◆ THE TASK: Read through the listing below and copy each line in which the word "computer" occurs.

◆ PROVIDED INFORMATION:
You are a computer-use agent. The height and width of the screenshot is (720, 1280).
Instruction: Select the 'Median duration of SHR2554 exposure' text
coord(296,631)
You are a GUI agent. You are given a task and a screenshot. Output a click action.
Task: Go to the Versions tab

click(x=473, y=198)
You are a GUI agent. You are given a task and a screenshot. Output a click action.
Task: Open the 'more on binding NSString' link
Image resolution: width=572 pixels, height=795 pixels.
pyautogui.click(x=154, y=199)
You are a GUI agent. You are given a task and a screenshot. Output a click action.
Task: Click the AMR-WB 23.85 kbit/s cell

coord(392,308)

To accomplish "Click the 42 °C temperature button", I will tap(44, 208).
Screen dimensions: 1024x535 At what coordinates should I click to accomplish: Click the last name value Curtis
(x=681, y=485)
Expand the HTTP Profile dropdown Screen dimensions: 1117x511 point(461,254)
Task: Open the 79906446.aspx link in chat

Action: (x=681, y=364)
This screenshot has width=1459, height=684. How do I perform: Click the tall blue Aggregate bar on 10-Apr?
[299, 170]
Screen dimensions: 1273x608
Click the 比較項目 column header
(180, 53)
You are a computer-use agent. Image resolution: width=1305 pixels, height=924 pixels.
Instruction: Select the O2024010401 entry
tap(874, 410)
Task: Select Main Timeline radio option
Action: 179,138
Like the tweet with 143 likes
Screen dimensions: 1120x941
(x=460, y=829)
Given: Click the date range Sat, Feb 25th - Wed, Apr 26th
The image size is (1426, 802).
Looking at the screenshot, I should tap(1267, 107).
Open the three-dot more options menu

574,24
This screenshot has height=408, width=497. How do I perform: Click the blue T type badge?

◆ ANSWER TO THIS TASK:
You are a computer-use agent. The height and width of the screenshot is (720, 1280).
You are a computer-use agent. Image resolution: width=1305 pixels, height=924 pixels.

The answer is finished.